Find each line in the data below that contains the word "height", and copy those lines.

────────

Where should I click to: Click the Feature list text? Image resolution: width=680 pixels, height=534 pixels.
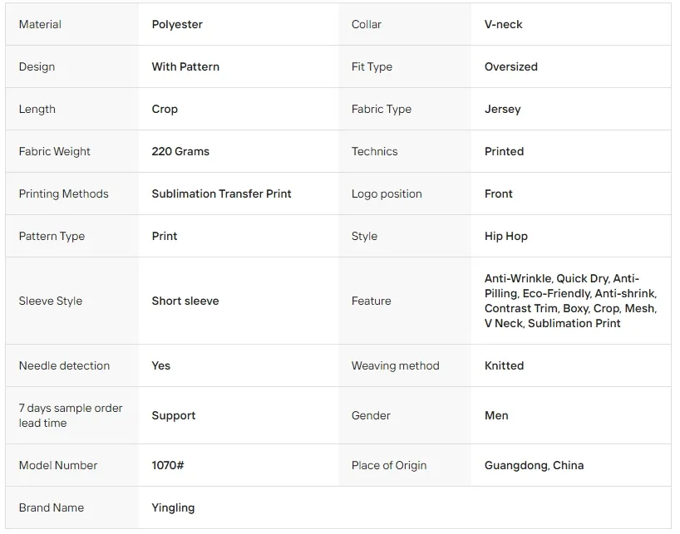click(571, 301)
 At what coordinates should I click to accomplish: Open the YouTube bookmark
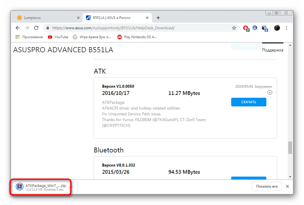(58, 37)
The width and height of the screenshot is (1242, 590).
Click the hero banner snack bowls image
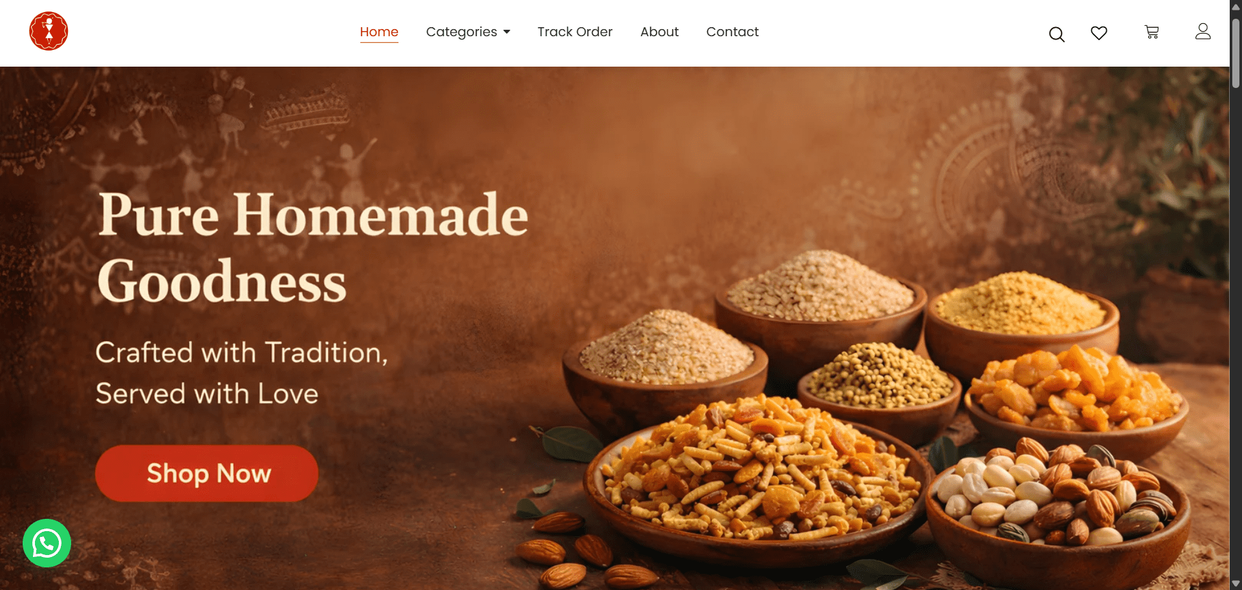(x=860, y=421)
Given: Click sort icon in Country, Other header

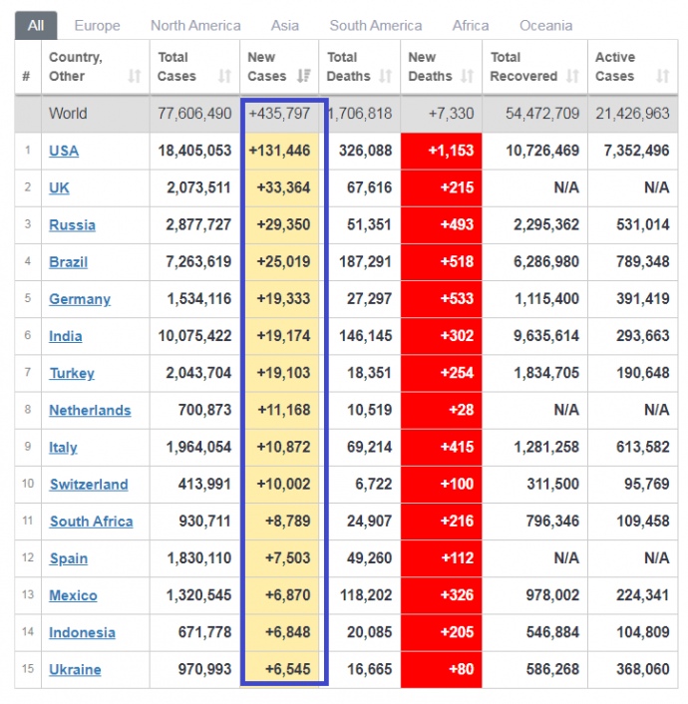Looking at the screenshot, I should [x=135, y=76].
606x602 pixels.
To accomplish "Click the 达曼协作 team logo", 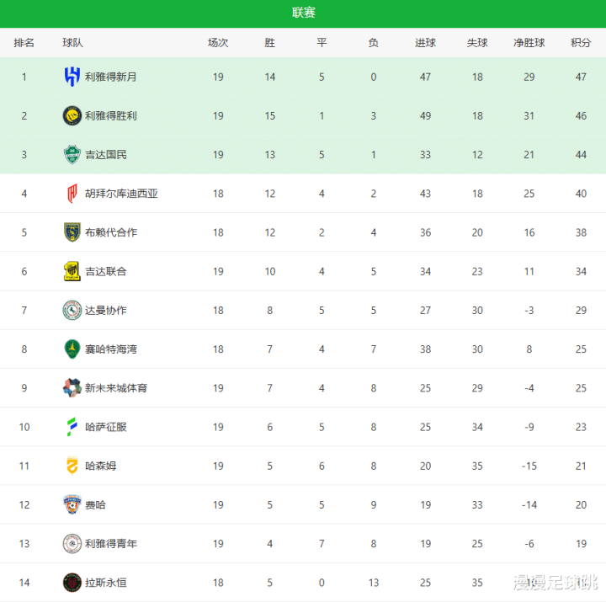I will 72,310.
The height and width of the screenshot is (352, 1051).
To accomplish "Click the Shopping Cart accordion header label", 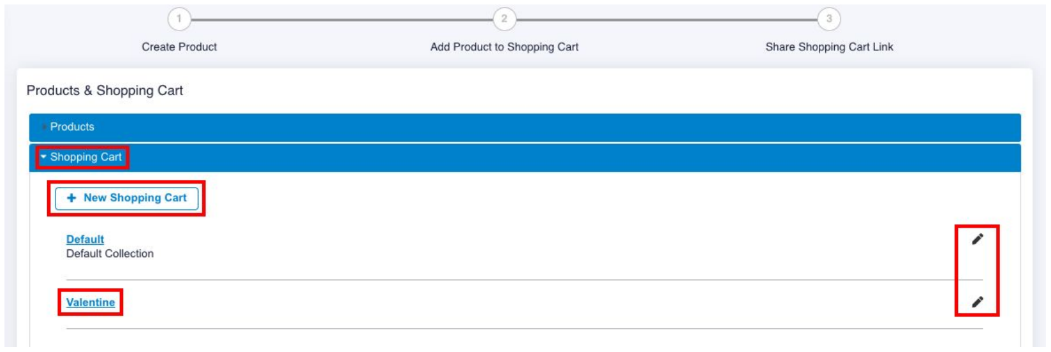I will 86,157.
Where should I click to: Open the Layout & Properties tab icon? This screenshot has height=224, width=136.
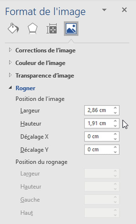[52, 28]
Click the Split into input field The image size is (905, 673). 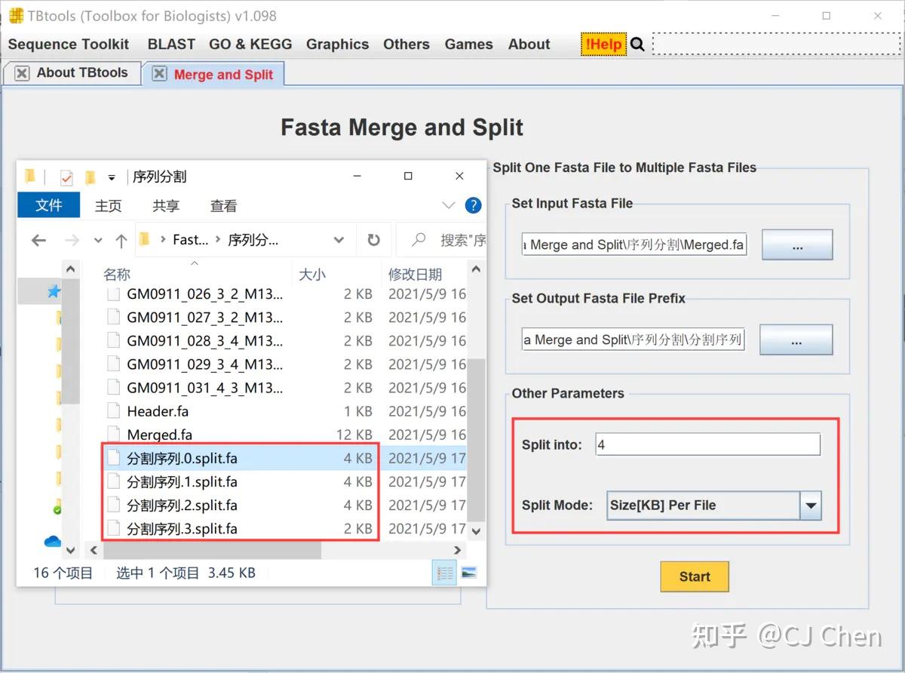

────────

● **RESPONSE TO THIS EXERCISE**:
Where should I click to: Click the Feature list text? Image resolution: width=680 pixels, height=534 pixels.
The width and height of the screenshot is (1242, 590).
The height and width of the screenshot is (352, 1051).
Where should I click to: Open the Layout & Properties tab icon? This screenshot has height=224, width=136.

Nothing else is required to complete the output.